President Obama proposed a slight change to the Affordable Care Act – which requires most employers who provide health insurance to include contraceptives and abortifacients in their coverage – in response to waves of criticism from religious organizations and individuals across the country.
In January, the Department of Health and Human Services stated that all establishments that did not fall under the government’s narrow definition of a “religious institution” would not be able to opt out of the plan due to religious objections, drawing ire from religious groups and proponents of constitutional rights across the country.
According to a February 10th statement, touted as a compromise, this mandate was finalized “without change,” which among other things means that the government would be permitted to decide what defines a religious institution. This law, which University of Dallas president Thomas Keefe called a violation of the First Amendment, is under fire from religious organizations, including schools and hospitals. Very few institutions qualify under the classification. For example, many are excluded because they serve peoples of other faiths.
Although the Obama administration allows institutions that are not exempt to wait until August 2013 to conform to the rule, the promised “accommodations” are vague and have a largely nominal effect. Employers who cannot comply with the regulations on moral grounds will not have to provide the coverage. Instead, insurance companies will have to offer contraceptives to employees without co-pays or fees. In other words, the employer itself would not be forced to provide morally objectionable coverage, but the insurance it pays for would necessarily have to offer the same services directly to the employees.
According to the chairman of the Committee on Pro-Life Activities of the United States Council of Catholic Bishops, Cardinal Daniel DiNardo of Galveston-Houston, “Rather than being forced to propose such coverage, religious organizations will simply have it imposed on them.” In light of the new responsibility placed on the shoulders of insurance companies, the issue of the rights of conscience for the insurers has become more prominent. The U.S. Conference of Catholic Bishops declared that “the lack of clear protection for key stakeholders – for self-insured religious employers; for religious and secular for-profit employers; for secular non-profit employers; and for individuals – is unacceptable and must be corrected.”
The argument for the shift in accountability from the employer to the insurance company holds that objecting institutions would not have to subsidize the coverage. This “runs up against the reality that this coverage will be integrated into [religious institutions’] overall health plan and subsidized with the premiums paid by employer and employee for that plan,” DiNardo said.

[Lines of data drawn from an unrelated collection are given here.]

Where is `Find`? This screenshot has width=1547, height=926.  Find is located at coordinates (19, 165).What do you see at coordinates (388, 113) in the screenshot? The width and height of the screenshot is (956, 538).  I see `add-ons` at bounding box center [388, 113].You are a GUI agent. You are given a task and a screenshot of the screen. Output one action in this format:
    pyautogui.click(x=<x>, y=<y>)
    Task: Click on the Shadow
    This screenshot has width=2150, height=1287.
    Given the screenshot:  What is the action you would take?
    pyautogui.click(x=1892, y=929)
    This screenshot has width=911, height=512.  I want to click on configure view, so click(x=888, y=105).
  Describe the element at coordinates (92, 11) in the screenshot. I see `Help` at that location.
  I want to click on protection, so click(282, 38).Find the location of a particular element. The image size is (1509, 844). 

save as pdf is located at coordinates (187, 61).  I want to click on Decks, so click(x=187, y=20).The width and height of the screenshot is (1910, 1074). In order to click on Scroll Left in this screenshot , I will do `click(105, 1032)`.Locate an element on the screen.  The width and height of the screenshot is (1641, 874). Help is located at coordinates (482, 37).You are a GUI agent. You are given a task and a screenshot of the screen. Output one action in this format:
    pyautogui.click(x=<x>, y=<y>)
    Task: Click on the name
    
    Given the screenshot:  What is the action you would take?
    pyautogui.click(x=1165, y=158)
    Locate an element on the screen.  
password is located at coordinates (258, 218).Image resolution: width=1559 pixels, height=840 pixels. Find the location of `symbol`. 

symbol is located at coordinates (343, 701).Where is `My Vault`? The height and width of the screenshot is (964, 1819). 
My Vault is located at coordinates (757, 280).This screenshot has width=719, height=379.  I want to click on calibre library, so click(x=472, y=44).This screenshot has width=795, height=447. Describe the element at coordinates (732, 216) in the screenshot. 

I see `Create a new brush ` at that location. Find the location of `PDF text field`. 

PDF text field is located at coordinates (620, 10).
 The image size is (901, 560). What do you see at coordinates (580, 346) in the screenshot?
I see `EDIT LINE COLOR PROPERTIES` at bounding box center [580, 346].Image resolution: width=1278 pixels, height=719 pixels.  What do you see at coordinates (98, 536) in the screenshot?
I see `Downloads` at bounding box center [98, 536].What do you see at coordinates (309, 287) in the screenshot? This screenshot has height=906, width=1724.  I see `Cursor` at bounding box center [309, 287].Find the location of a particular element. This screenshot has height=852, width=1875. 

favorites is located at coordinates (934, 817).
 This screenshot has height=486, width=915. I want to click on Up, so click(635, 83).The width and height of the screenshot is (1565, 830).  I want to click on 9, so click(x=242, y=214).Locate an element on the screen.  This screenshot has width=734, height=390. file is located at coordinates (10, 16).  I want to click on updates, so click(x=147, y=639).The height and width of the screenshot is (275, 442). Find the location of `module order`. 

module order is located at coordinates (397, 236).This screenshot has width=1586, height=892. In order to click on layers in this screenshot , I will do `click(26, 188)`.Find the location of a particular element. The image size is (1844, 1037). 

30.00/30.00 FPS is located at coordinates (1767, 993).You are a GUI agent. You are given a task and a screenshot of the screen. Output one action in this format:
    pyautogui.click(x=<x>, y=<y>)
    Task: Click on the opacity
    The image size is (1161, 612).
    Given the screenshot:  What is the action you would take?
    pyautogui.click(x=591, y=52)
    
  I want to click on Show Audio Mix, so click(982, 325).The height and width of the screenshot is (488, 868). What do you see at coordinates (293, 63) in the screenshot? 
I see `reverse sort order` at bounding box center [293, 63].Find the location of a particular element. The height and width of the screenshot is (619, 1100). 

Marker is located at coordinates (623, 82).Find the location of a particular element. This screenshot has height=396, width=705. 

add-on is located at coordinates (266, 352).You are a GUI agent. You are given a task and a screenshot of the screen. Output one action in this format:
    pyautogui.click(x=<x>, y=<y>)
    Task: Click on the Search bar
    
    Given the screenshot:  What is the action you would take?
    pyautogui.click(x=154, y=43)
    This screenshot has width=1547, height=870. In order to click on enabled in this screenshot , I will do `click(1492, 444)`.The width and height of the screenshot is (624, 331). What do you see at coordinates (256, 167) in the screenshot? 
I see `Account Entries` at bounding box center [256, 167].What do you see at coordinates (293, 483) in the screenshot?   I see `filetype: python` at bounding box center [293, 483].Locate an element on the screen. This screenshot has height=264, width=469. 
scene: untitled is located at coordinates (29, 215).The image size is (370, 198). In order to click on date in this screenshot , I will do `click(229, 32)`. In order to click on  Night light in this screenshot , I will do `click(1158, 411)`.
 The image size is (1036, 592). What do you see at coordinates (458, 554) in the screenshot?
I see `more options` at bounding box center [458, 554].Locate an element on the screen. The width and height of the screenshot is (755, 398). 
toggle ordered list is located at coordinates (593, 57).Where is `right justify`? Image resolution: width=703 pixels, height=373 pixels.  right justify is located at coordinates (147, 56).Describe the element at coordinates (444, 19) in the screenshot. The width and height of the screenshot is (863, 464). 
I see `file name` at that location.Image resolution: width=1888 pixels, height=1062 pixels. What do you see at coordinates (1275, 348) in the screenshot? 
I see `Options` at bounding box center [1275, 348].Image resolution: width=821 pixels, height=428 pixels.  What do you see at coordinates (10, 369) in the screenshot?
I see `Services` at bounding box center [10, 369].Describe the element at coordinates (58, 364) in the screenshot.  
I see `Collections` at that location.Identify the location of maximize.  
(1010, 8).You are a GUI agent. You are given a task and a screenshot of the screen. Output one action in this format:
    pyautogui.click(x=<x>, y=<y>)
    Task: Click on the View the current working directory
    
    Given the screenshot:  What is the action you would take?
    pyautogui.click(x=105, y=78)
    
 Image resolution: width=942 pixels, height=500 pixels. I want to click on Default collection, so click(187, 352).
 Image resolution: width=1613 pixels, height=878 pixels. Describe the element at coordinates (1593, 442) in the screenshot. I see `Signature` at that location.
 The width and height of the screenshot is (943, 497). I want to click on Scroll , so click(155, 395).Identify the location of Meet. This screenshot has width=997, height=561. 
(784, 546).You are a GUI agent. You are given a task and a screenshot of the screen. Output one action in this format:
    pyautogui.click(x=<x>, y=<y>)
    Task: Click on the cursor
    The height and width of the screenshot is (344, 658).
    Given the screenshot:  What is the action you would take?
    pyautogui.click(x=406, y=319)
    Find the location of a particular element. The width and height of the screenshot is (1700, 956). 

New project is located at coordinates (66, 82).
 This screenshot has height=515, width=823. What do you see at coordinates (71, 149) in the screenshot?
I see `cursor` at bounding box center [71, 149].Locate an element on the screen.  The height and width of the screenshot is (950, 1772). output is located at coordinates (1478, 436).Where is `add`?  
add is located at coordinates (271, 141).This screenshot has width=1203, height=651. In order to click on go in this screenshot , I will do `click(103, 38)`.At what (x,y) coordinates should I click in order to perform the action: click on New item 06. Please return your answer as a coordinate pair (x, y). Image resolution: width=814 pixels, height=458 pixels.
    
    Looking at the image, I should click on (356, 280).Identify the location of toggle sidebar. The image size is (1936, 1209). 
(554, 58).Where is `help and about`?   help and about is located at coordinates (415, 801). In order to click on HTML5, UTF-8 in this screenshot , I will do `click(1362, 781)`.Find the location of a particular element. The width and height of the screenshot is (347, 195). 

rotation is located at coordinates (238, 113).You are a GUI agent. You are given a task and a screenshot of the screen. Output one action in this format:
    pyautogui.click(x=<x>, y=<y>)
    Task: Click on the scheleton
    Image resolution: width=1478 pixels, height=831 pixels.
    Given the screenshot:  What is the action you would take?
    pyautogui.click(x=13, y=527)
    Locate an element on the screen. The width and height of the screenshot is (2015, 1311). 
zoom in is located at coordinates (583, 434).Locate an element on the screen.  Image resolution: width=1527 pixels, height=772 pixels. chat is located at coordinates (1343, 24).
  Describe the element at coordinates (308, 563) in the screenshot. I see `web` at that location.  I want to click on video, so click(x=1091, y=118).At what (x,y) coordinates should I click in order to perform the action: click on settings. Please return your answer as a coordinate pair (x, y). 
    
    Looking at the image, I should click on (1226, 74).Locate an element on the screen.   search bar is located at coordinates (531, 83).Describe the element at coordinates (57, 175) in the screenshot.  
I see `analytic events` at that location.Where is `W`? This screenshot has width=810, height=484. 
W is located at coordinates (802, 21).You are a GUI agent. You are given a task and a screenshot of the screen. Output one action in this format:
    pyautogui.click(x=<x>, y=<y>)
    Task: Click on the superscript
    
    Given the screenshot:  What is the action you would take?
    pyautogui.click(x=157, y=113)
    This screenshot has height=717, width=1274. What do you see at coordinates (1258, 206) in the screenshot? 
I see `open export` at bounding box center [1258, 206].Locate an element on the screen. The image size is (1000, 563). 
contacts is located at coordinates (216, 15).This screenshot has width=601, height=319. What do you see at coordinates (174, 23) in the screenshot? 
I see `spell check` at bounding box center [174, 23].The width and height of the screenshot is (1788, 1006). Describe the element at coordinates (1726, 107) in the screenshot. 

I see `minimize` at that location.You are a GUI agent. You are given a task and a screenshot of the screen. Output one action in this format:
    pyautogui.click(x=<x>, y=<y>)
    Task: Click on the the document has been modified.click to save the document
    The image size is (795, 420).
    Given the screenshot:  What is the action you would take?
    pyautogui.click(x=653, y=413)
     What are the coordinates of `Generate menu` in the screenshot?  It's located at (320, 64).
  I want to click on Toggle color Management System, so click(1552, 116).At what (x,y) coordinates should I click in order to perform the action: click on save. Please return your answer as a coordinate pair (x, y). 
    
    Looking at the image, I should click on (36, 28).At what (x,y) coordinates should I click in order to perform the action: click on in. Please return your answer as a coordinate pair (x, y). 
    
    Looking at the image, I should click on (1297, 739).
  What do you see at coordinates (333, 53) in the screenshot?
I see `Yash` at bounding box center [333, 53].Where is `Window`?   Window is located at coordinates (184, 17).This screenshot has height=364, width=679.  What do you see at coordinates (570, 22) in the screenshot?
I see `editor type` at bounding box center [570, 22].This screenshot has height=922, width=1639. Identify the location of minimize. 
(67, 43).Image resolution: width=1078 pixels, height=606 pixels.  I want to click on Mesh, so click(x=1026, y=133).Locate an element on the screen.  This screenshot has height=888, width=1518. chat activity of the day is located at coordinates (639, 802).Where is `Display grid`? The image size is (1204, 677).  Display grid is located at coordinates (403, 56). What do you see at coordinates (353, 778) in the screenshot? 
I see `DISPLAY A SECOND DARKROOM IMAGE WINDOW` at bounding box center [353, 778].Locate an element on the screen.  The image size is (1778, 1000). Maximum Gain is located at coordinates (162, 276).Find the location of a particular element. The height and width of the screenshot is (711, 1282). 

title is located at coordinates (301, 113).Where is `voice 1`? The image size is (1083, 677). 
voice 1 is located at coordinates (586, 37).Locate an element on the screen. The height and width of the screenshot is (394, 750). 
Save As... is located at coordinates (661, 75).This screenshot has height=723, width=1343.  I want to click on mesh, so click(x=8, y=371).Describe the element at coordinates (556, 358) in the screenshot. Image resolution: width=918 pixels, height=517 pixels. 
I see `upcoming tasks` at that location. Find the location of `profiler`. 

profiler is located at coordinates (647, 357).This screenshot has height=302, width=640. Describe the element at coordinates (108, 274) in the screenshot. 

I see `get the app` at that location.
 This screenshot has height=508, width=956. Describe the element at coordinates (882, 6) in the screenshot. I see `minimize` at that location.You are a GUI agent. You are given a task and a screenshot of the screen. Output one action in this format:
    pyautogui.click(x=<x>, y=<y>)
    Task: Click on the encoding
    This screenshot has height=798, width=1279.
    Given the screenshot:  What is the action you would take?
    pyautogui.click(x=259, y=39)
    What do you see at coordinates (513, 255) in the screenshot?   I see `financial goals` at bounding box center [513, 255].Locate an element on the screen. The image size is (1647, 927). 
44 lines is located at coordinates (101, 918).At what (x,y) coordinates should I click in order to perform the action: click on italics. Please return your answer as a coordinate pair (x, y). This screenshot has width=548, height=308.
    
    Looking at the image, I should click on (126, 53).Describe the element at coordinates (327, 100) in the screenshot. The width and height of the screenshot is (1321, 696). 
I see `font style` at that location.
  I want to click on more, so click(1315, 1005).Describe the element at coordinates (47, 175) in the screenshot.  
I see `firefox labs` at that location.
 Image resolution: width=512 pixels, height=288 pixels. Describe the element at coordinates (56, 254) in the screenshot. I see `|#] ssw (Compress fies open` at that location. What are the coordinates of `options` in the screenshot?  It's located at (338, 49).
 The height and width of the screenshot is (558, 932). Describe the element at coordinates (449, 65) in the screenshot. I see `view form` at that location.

While media coverage of this controversy, which was relatively high when the HHS first released the statements, has decreased as the issue has grown more complicated, there is no lack of passion on either side of the debate. The Becket Fund, a law firm involved in a lawsuit challenging the new regulations on behalf of Belmont Abbey College, maintains that “the mandate, as written and finalized, is constitutionally indefensible.”
On the other side, Rachel Sussman, a Planned Parenthood senior policy analyst, declared that the fight to stop the proposal from becoming law was “bad politics … and it’s bad health care.” DiNardo called the dispute itself “needless” and called for a return to more urgent matters, namely, basic health coverage for all.
“Let us begin the task by respecting each other’s values,” he said, “and work for life-affirming health care for all.”